These were first put into writing in 1957 as part of the company’s strategic objectives. With minor modifications, they remained the most fundamental and active guiding forces at HP for more than 40 years. The HP Way effectively represented a formal statement of HP’s corporate culture (Packard, 1996). One of the most important methods of conveying HP’s culture was through the telling of company stories. These helped to clarify, as well as communicate, the values and attitudes that were important to the company. These stories also had an important symbolic function when describing important historical moments in the company’s history or exemplifying company role models and heroes. At HP some of the most common stories known by employees concerned the following:

How Bill and Dave (as Hewlett and Packard were always referred to by HP employees) started the company with a $US538 loan in the garage behind the Packards’ rented house in 1937.

Messages: from small seeds, great trees can grow. Be entrepreneurial in your thinking. Don’t borrow more than you can afford to fund your enterprise.

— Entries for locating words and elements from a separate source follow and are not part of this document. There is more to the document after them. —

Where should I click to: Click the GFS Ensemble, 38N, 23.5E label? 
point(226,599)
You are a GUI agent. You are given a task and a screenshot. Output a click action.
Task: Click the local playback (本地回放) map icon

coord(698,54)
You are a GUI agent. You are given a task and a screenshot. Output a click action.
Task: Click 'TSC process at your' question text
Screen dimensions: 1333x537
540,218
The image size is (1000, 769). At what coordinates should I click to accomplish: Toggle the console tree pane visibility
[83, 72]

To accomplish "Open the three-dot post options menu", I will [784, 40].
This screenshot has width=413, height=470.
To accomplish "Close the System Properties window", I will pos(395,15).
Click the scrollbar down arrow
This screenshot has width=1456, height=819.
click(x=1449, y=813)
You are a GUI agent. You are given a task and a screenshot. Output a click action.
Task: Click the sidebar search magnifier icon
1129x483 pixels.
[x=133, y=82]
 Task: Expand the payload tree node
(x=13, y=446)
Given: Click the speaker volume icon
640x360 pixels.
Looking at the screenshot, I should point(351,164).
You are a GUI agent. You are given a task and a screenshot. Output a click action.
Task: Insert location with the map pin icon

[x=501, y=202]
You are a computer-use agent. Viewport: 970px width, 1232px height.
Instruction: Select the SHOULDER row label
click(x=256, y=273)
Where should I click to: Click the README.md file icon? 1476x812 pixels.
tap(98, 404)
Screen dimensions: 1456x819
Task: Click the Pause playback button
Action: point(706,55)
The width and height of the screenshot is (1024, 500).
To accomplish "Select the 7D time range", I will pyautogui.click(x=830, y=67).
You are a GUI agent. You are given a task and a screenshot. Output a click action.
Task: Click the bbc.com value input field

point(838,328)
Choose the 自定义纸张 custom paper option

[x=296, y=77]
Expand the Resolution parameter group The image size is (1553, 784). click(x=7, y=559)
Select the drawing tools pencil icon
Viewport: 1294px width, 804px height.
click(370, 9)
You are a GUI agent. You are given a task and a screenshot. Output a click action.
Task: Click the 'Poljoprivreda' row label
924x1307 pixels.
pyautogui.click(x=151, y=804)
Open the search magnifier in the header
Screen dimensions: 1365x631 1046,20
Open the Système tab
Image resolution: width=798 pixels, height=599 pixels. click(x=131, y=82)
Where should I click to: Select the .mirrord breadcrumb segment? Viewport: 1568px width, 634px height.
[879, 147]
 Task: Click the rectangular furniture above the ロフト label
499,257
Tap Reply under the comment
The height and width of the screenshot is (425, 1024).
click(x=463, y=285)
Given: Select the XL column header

How they called their first instrument the 91200A19, so that potential clients would not know they were just starting out and would not be afraid of doing business with a small, unknown company.

Message: think big and create a positive image with potential new customers.

How the ‘Call to Coffee’, announced by a bell chime in all HP offices, originated when Dave Packard’s wife rigged up a bell in the garage they worked in to let them know when meals were ready.

Message: we encourage socialization and communication with fellow employees.

How they made their first big breakthrough by supplying some of the technical wizardry for Disney’s Fantasia in 1939.

Message: innovation and cutting-edge thinking are core competencies in this company.

How during the 1970s business downturn, when companies across the USA were laying off employees, every employee at HP took a 10 per cent pay-cut and took every other Friday off to prevent any layoffs.

Messages: we genuinely care about our employees’ welfare and job security. We make sacrifices together when we encounter difficulties.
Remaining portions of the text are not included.